On a completely unrelated topic, though I've been burned by Kickstarter projects several times (fuck Mark Jacobs) I got two e-mails in the past month from games I'm currently backing. One gaggle of fringe developers lamented their publisher deals all fell through and they're strapped for cash, laying off part of their team. The others bragged they've now implemented dice in their game. Colored dice! Rolling! Sparkling! Rolling sparkling colored polyhedral pixels! Never in the history of the Arr Enn Gee hath The Number been graced with such grace and gravitas!
 
I shouldn't have to reiterate my distaste for retro games, but they overlap so heavily with the turn-based or narrative-driven genres I favor that I keep running into this utterly shallow in-group appeal. I'm not buying a game about spaceships or fireball slinging to pretend I'm sitting around a table with a bunch of other apes. I'm not in it for the hipster meta-enjoyment of pre-post-ironic non-content. I'm not buying an escapist fantasy to pretend I'm pretending, but to pretend. That shouldn't be so fine a distinction. No cards. No dice. No placemats. No putting my little soldier figurines on plastic bases. Get that shit off my screen. 

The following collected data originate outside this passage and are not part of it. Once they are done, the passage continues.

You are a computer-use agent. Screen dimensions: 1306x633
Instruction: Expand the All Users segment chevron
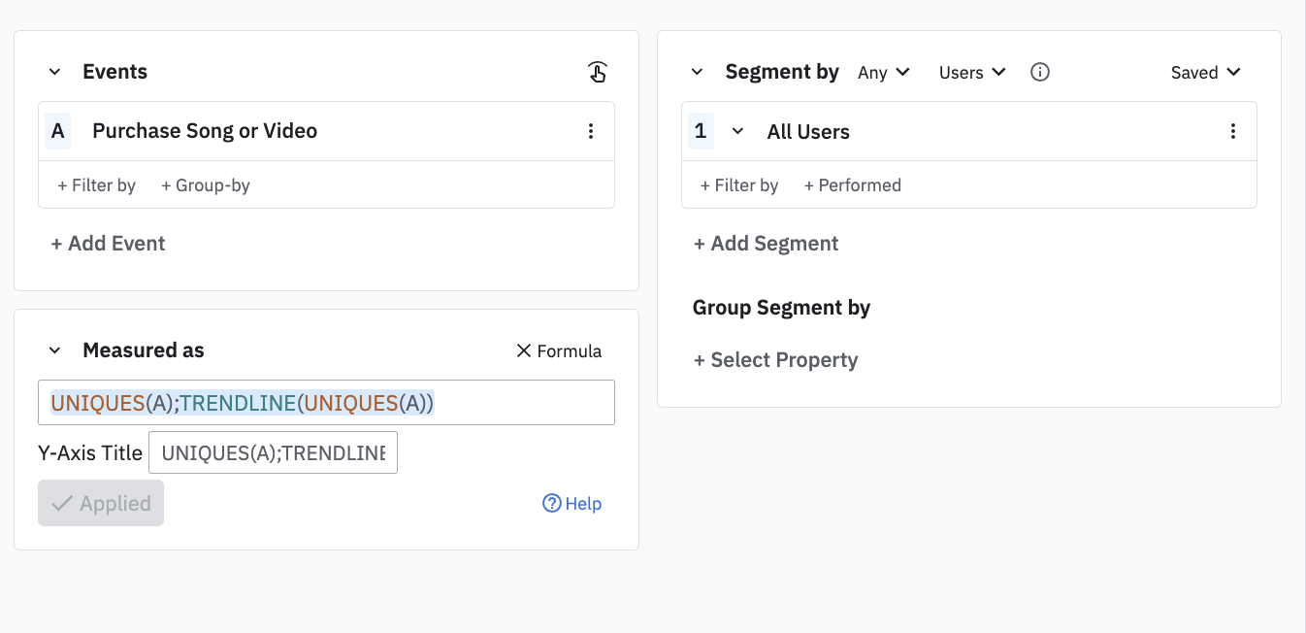tap(737, 132)
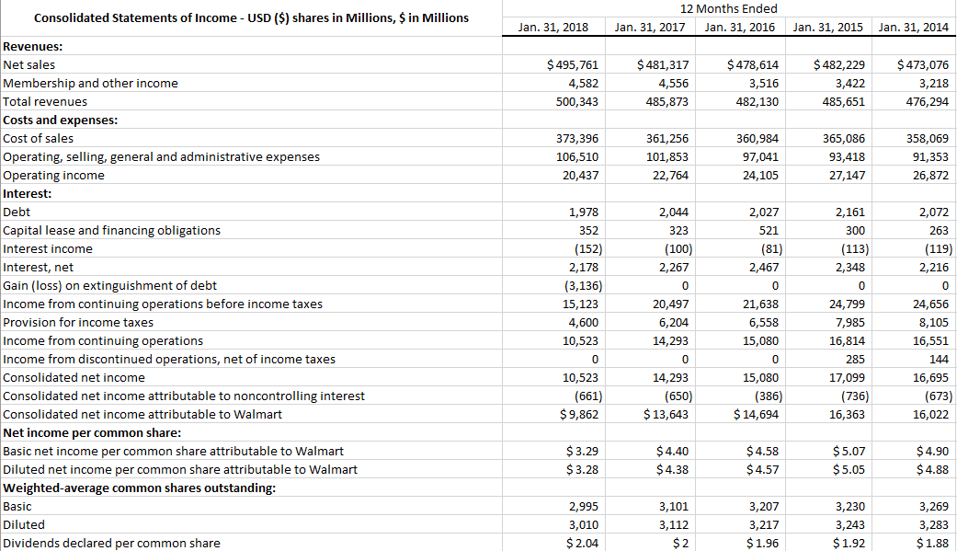Viewport: 957px width, 551px height.
Task: Click the Revenues: section heading cell
Action: click(28, 46)
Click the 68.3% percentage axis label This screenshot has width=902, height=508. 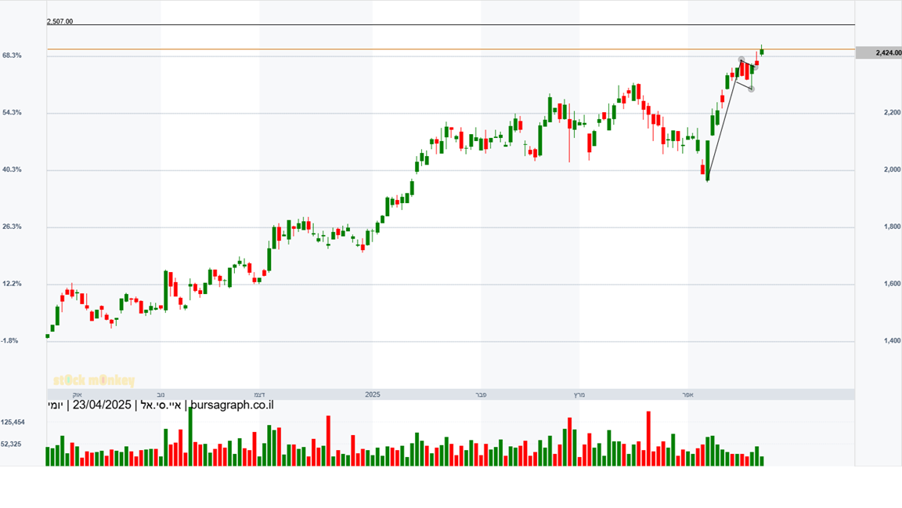[x=12, y=56]
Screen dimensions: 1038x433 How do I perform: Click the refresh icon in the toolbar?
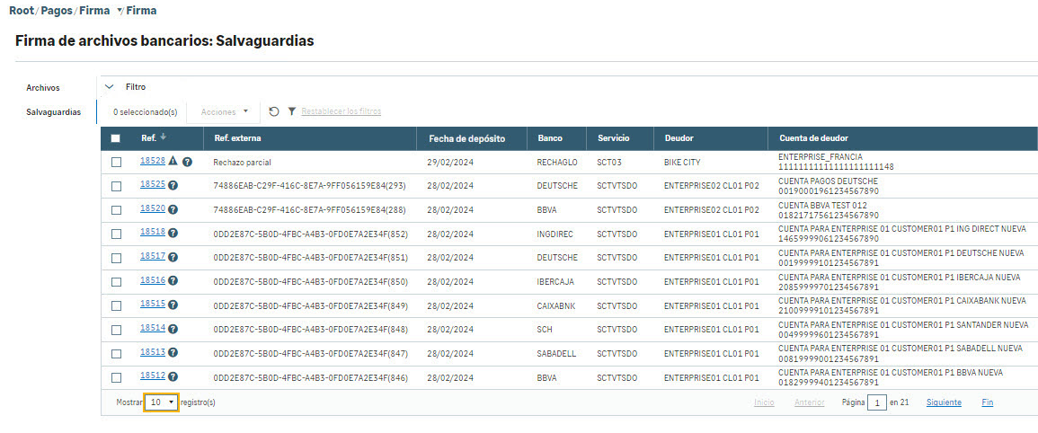(274, 111)
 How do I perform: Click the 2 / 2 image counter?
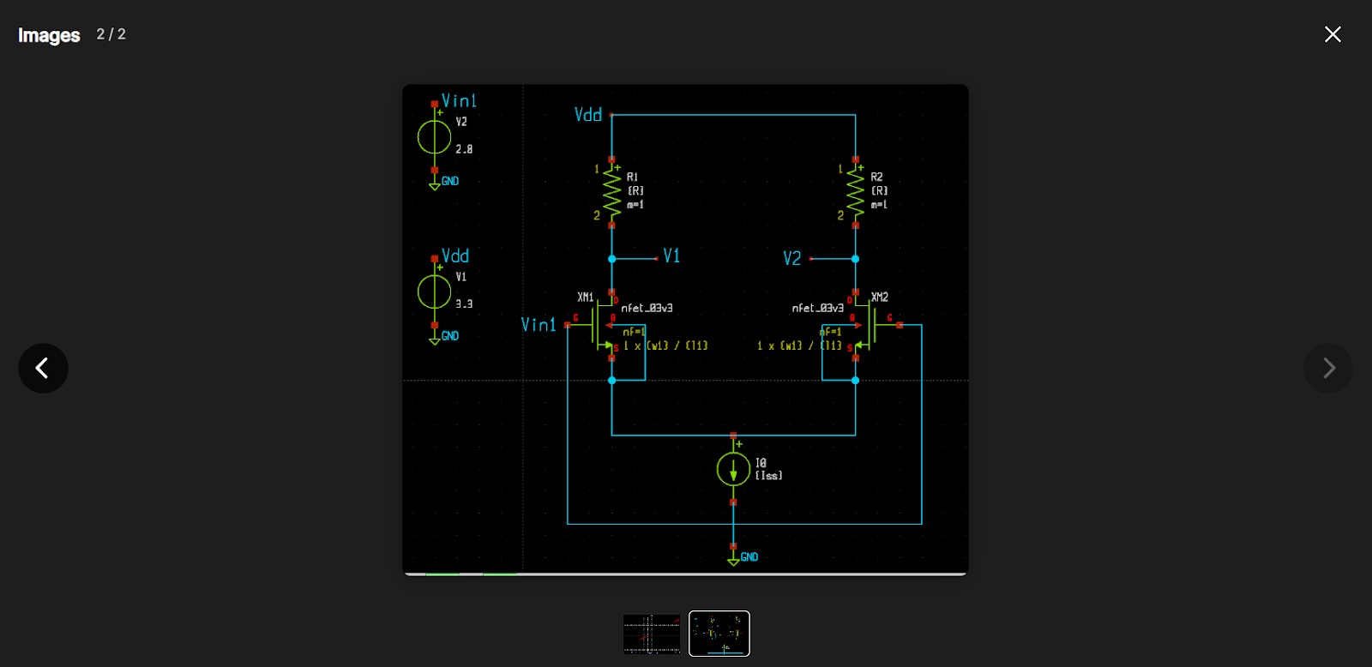point(111,34)
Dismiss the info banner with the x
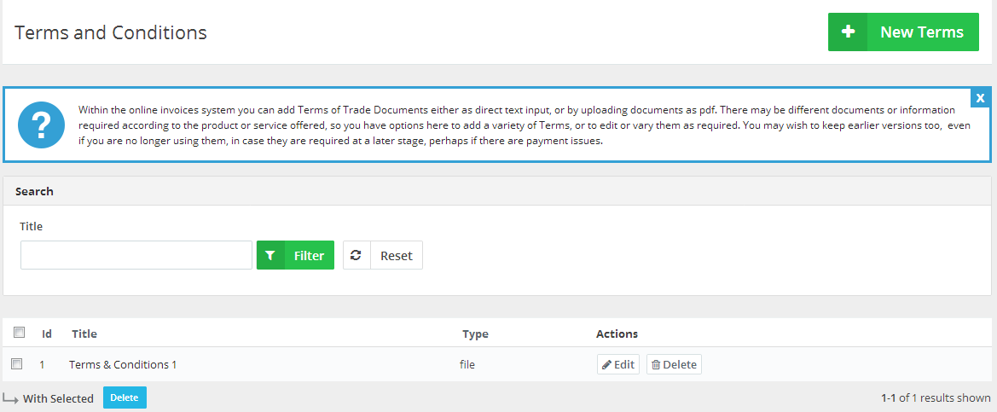This screenshot has height=412, width=997. (x=981, y=98)
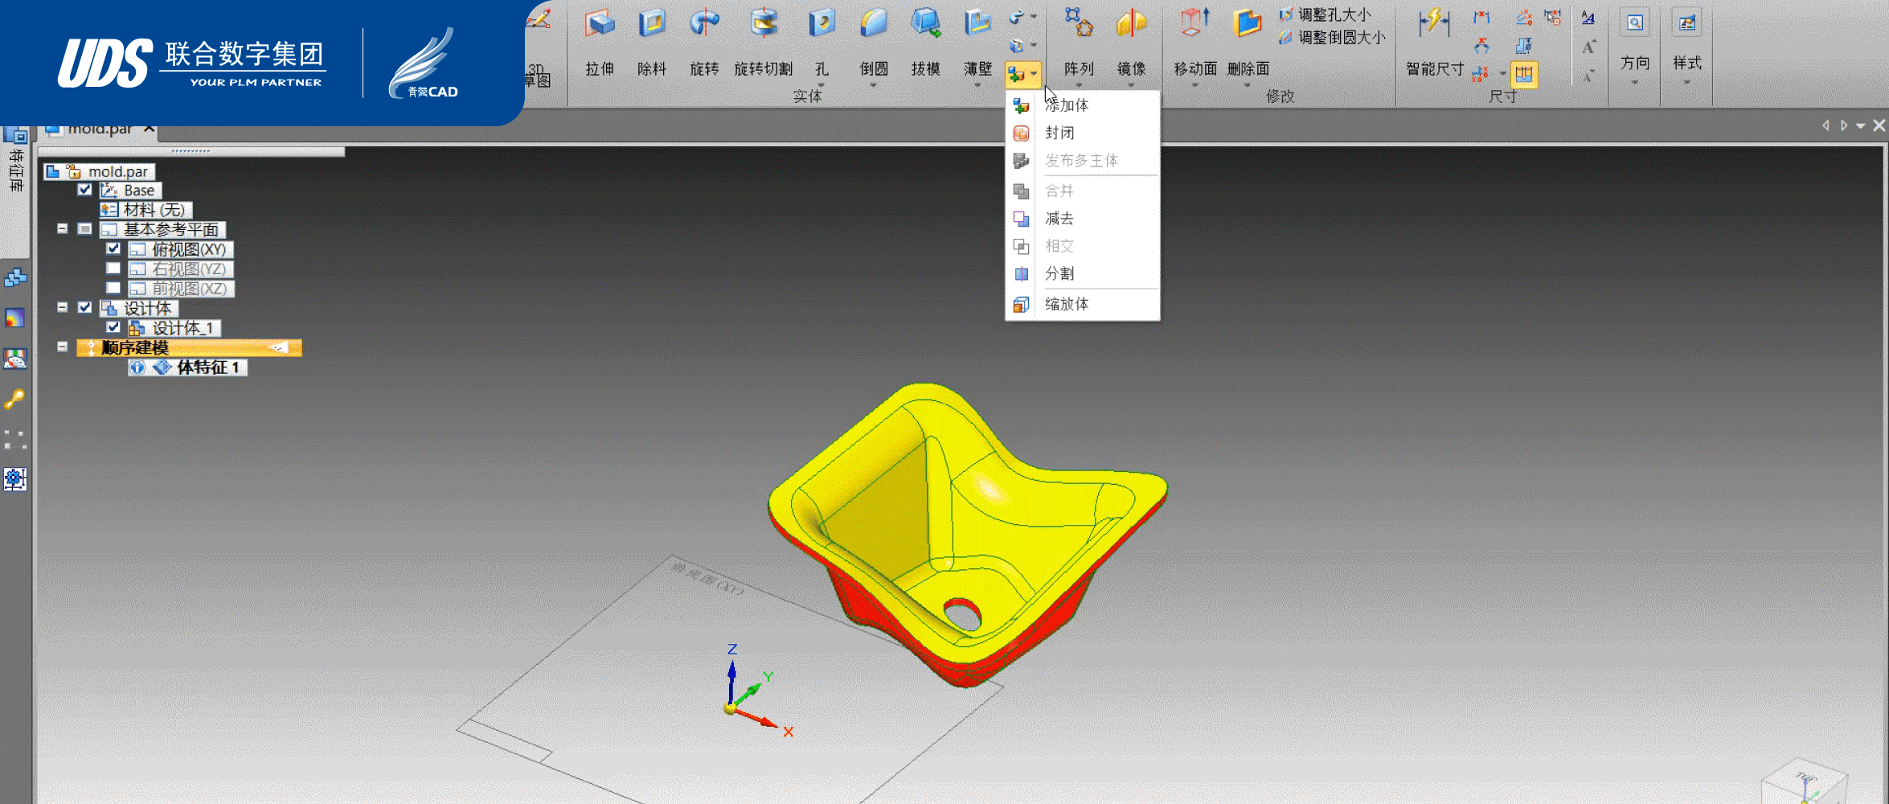Enable the 右视图(YZ) plane checkbox
This screenshot has height=804, width=1889.
tap(113, 269)
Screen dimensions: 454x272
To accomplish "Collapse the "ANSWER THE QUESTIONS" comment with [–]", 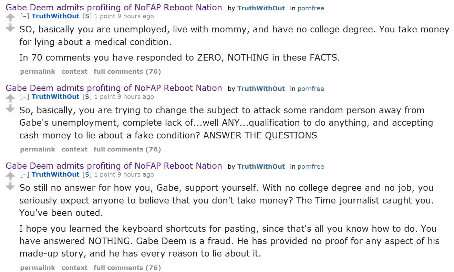I will point(24,97).
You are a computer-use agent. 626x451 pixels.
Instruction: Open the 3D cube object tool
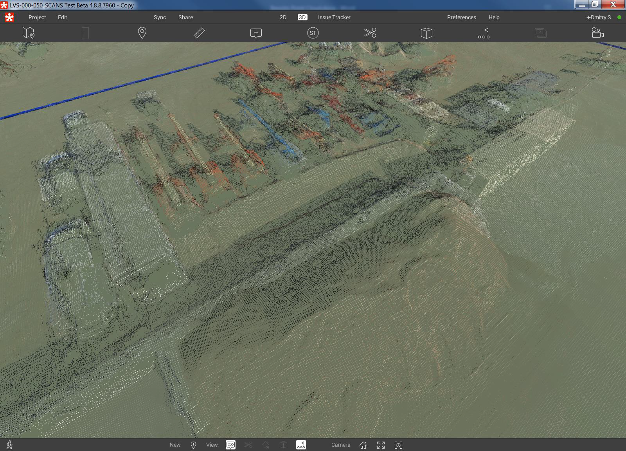click(x=426, y=33)
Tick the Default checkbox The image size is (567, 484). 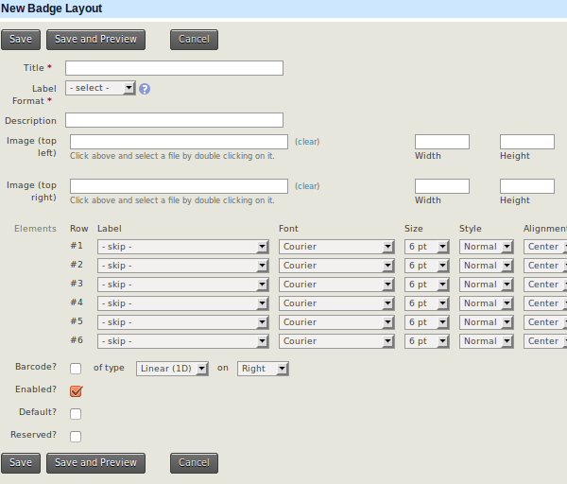pos(76,413)
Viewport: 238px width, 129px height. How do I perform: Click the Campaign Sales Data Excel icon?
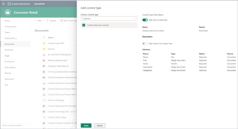pyautogui.click(x=44, y=66)
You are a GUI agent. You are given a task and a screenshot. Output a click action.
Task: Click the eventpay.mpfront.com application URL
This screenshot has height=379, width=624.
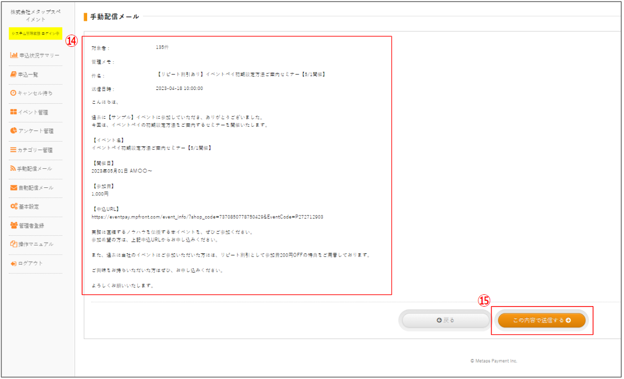[207, 217]
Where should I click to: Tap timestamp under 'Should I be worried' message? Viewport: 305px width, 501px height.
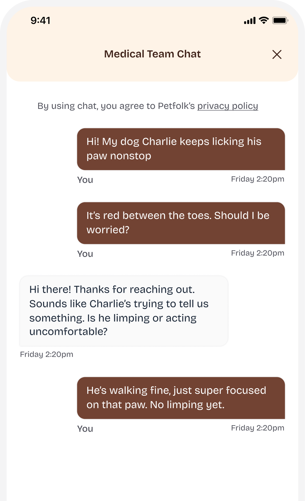click(x=258, y=253)
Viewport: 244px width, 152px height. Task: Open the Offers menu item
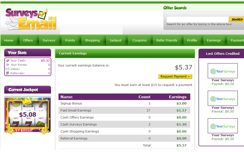point(28,41)
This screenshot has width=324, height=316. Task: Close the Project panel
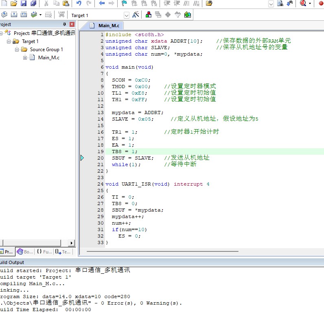pyautogui.click(x=72, y=24)
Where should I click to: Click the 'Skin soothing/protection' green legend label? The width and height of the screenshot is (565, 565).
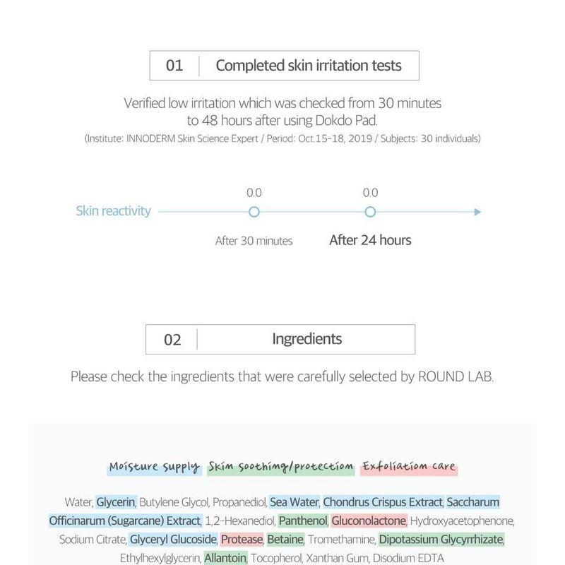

It's like fetish porn. You know when you've hit the paraphiliac threshold because a minor detail begins replacing the core activity, be it humping or clicking. You expect a pornstar to have feet, you'd find it odd if they were missing, but you can also spot a foot fetish video if one pops up. Both extremes veer off the mark. Something in Gloomhaven's basic design philosophy emphasizes the wrong visual or interactive elements, consistently and intrusively. It makes you pause for cards to flips over, makes you backtrack through actions as if you're taking the time to physically put a card back in the deck, makes you confirm every sub-step of every step of every action every round as if the mechanical manipulation of imaginary cardboard and plastic were in itself your dungeoneering adventure. Wildermyth places you on a table with cards as well, but after that no longer belabors the point. It's still gratuitous, you can tell the fetish element has been included, but at least there's more to it than feet!
 
Yes, grids look like game boards. So? Yes, the small number randomization or random action drawing of tactical games obviously originated with dice and cards before it was electronic. So? An adaptation can never be a carbon-copy. You're making something that has to function here and now, on the screen, by the rules of electronic interaction, not by the rules of drunken munchkins smearing pizza grease onto cardboard. In 1993 Solitaire may well have been the most played game on Windows. There are reasons thats no longer the case!
 
You hit peak absurdity when you see start-ups on a shoestring budget selling Kickstarter stretch goals of dice animations and plastic feelies mailed to its audience. Could you have paid one more programmer for one more month with that cash? Three months? Look over at your neighbours packing their bindles and tell me again if you can afford to deliver a non-functional product for the sake of a handful of foot fetishists, when your entire industry's already in danger of getting automated into irrelevance.

2026/04/02

The jerkiest

Turns out pineapple juice, when heated and (I assume) well aerated, will punch little bullet holes in an aluminum pan. At least I hope it wasn't the chicken that did that...

2026/03/31

Oh,

Though many tobys yuk on terry oi once tried to sass katchewan but they were having nunavut.